Jim Jordan is warning that a secret British encryption order could do what Washington always fears most: weaken security for Americans while foreign officials hide behind secrecy.
Quick Take
- Jordan and Brian Mast say a reported United Kingdom order to Apple could create encryption weaknesses that reach beyond Britain.[3]
- The lawmakers argue those weaknesses could expose American users’ data because Apple’s services operate globally.[2][3]
- Apple reportedly removed Advanced Data Protection in the United Kingdom after the order, then challenged the demand in court.[2][4]
- The dispute centers on whether a secret technical capability notice can be limited to one country without damaging everyone else’s privacy.[1][3]
Why Jordan Is Raising the Alarm
Rep. Jim Jordan and Rep. Brian Mast sent a joint letter to United Kingdom Home Secretary Yvette Cooper after reports said Britain used a secret Technical Capability Notice under the Investigatory Powers Act to pressure Apple.[3] The lawmakers warned that forcing access to encrypted iCloud data could create systemic vulnerabilities and said those weaknesses would not stop at Britain’s borders because Apple’s services serve users worldwide.[2][3]
That concern matches the core conservative argument in the fight over encryption: once government demands a built-in weakness, criminals, hostile regimes, and other bad actors can exploit the same opening.[2][4] Jordan’s warning is not about abstract theory. It is about whether a foreign government can quietly impose a rule that could undermine the privacy of American citizens who never consented to it and may never even know it happened.[1][3]
What Apple Reportedly Faced
Reporting on the dispute says Apple received the order under Britain’s 2016 Investigatory Powers Act, which allows confidential technical capability notices that companies may be barred from confirming or denying.[1][2] Tech reporting says Apple responded by killing its iCloud Advanced Data Protection feature in the United Kingdom and later challenging the order in court.[2][4] That sequence suggests the company chose to protect the larger platform rather than accept a backdoor that could compromise its encryption model.

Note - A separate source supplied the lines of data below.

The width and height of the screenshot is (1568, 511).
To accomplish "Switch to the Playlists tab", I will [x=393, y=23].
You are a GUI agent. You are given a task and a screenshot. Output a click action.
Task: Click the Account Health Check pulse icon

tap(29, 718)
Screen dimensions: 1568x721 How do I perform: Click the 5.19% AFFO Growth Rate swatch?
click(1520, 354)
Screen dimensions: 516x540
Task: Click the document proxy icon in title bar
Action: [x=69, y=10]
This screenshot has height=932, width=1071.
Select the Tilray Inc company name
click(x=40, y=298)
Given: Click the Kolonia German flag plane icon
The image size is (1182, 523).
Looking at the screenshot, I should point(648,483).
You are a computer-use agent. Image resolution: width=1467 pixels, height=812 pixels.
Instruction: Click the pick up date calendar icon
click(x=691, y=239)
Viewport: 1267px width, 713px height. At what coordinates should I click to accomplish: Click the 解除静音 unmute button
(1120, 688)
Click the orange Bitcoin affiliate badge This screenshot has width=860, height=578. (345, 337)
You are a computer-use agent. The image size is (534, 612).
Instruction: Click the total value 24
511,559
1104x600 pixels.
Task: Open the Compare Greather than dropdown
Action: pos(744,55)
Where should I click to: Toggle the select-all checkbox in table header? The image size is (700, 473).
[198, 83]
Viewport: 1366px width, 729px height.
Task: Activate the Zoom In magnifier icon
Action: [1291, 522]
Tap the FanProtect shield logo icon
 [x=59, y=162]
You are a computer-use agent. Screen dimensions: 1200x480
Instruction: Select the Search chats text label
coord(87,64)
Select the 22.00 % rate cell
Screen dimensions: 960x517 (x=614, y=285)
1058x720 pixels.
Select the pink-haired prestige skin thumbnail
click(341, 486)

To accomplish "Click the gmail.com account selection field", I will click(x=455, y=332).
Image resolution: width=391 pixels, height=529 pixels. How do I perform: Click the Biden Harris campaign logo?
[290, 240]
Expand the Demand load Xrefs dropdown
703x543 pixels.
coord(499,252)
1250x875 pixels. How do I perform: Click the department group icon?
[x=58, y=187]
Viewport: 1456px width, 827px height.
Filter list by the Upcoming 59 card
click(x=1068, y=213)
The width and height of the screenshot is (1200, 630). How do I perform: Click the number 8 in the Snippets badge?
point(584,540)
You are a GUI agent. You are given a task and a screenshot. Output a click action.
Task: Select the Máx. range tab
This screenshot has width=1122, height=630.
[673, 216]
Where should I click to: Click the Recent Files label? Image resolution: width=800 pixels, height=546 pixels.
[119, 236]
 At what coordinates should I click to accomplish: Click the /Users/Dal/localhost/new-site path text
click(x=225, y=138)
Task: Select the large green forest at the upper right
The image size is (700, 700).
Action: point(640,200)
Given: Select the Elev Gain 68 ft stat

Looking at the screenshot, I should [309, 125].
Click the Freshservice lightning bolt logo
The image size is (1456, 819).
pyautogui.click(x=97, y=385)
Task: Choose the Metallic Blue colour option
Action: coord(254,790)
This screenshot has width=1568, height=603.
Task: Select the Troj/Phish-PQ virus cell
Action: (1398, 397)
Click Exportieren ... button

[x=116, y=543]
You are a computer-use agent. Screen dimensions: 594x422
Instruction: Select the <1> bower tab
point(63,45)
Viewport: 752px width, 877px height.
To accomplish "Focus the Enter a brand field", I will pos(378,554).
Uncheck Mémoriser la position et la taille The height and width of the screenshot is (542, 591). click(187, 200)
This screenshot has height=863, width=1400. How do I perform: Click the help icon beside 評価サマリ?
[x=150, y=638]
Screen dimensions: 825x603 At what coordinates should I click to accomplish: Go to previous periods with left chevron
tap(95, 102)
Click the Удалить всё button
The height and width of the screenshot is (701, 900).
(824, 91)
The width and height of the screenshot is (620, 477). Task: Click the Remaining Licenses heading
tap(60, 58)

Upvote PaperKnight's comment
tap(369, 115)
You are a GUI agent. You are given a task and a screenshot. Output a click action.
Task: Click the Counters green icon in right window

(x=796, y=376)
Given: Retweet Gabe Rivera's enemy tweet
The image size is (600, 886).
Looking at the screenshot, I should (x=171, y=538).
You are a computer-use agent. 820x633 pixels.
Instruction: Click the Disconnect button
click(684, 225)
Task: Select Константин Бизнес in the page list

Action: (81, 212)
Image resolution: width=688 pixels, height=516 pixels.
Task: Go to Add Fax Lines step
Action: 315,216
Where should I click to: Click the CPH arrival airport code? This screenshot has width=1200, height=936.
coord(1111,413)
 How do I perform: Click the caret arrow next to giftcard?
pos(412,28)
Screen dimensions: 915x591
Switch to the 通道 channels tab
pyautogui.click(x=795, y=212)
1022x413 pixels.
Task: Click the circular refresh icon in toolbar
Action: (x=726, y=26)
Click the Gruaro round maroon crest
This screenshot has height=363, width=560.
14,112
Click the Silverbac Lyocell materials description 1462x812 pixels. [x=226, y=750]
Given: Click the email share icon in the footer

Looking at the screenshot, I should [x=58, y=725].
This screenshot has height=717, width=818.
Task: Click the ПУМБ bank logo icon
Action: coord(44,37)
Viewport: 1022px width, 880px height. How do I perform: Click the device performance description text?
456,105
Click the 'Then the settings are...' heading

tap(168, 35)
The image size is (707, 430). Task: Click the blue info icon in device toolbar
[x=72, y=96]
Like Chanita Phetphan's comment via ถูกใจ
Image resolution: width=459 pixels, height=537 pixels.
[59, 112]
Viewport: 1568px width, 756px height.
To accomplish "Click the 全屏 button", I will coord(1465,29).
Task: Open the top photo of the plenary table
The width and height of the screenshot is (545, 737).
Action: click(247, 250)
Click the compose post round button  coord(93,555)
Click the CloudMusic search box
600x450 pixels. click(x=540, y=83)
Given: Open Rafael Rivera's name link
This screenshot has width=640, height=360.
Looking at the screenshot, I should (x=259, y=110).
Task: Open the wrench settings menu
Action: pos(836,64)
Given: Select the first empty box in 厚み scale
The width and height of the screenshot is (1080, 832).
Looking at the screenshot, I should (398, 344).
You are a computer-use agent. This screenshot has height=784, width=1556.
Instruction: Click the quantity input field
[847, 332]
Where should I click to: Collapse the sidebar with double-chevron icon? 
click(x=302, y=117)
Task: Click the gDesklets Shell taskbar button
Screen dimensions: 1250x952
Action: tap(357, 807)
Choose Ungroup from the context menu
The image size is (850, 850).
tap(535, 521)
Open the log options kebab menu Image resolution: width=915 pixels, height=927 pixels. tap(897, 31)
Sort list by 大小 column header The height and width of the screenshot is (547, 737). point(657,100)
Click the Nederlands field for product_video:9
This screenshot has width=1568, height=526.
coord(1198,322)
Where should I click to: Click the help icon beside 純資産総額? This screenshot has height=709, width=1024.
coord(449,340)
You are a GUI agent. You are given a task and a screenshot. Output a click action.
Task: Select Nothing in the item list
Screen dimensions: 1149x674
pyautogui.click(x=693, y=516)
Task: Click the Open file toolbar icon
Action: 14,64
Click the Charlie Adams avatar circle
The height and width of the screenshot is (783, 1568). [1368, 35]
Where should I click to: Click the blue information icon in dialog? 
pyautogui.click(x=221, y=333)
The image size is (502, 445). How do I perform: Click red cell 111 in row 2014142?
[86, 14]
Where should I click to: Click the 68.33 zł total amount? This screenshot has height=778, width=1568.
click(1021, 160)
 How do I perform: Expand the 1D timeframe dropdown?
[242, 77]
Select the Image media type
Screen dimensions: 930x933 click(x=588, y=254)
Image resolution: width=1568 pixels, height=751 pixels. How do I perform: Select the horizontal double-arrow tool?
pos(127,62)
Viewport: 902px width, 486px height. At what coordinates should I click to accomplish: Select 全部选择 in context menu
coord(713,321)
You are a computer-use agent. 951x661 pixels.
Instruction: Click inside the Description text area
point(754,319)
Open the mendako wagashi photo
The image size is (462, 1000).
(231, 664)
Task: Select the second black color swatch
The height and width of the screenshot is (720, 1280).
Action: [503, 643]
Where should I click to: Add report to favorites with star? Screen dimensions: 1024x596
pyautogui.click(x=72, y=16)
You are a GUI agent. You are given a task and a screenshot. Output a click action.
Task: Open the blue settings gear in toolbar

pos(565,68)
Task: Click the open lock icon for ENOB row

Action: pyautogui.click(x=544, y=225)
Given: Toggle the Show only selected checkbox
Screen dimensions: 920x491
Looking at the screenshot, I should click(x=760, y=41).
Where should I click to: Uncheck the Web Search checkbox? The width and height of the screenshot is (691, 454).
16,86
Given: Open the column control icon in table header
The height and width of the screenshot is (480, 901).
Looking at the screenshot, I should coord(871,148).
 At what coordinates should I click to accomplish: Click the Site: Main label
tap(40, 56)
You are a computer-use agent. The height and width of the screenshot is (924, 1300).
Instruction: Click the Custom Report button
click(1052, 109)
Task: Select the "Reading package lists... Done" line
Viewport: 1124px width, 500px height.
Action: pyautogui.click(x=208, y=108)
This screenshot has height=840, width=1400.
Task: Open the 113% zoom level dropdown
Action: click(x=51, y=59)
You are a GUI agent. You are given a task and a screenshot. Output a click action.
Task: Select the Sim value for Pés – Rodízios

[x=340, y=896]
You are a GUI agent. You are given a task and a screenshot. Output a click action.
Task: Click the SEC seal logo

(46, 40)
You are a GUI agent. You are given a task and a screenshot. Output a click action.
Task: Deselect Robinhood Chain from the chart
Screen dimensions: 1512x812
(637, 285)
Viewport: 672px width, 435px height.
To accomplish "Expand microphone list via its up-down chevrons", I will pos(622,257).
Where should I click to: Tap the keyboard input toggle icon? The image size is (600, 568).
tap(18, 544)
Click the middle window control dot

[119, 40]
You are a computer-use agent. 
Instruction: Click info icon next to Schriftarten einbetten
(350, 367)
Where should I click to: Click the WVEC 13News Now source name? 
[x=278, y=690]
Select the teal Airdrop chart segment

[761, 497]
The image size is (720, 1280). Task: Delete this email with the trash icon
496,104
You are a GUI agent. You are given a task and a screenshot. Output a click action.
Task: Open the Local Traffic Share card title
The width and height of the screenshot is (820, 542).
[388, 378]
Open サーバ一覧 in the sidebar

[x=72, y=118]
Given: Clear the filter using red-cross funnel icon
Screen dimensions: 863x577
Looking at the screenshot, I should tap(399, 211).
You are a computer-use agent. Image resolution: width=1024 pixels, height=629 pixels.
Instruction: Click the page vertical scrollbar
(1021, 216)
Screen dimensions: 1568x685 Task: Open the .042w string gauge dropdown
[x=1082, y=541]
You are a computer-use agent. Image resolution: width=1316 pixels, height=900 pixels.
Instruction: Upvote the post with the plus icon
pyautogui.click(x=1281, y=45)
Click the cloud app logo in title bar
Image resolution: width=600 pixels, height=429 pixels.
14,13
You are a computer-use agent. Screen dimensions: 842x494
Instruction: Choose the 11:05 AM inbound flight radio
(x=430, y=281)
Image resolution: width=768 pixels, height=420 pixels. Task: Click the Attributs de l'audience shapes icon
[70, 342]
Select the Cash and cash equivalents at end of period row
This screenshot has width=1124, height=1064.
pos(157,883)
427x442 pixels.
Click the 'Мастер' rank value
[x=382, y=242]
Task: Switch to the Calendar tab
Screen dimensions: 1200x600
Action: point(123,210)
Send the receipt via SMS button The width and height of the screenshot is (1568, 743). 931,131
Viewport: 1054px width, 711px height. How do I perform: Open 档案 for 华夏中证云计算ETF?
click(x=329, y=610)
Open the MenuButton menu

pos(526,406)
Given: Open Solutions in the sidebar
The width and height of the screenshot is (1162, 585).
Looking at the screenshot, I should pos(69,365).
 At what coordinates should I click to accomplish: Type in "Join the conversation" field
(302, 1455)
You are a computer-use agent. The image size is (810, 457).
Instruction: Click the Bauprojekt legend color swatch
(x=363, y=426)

Jordan and Mast also said the reported demand could affect American citizens and others outside the United Kingdom because Apple’s encrypted infrastructure is not built as a separate system for every country.[2][3] That point matters because a so-called narrow order can still create broad risk if the same codebase, security architecture, or access mechanism is shared across jurisdictions.[3][4] In plain terms, a weakness inserted for one government can become a weakness for everyone.
Why This Fight Matters Beyond Britain
The bigger issue is not only what London wants, but what precedent it sets for the rest of the West.[4] If a democratic ally can secretly compel a technology company to weaken encryption, then other governments will study the model and ask for the same thing. That is why privacy and cybersecurity advocates argue that “targeted” backdoors are rarely contained in practice, even when officials promise they are.[2][4]
Rep. Jim Jordan's recent letter to the UK Home Secretary flags risks from "technical capability notices" under the 2016 Investigatory Powers Act. These secret orders can require companies to build surveillance capabilities or encryption backdoors, raising concerns they could…
— Grok (@grok) June 6, 2026
For American users, the stakes are straightforward: strong encryption protects private messages, family photos, financial records, health data, and other sensitive files from theft and abuse.[2] Jordan’s letter says the proposed access mechanism could expose those records to malicious actors and authoritarian regimes, and the current public record does not show that Britain has released the full order or proven that Americans are excluded.[1][3] Until that changes, the privacy threat remains unresolved.
Sources:
[1] Web – UK Encryption Backdoor Could Hit US Data, Jordan Warns
[2] Web – Trump ally warns UK against ‘backdoor spying’ on Americans
[3] Web – GOP Lawmakers Demand UK Answer on Apple Encryption Order
[4] Web – [PDF] May 7, 2025 The Rt. Hon. Yvette Cooper MP Home Secretary Home …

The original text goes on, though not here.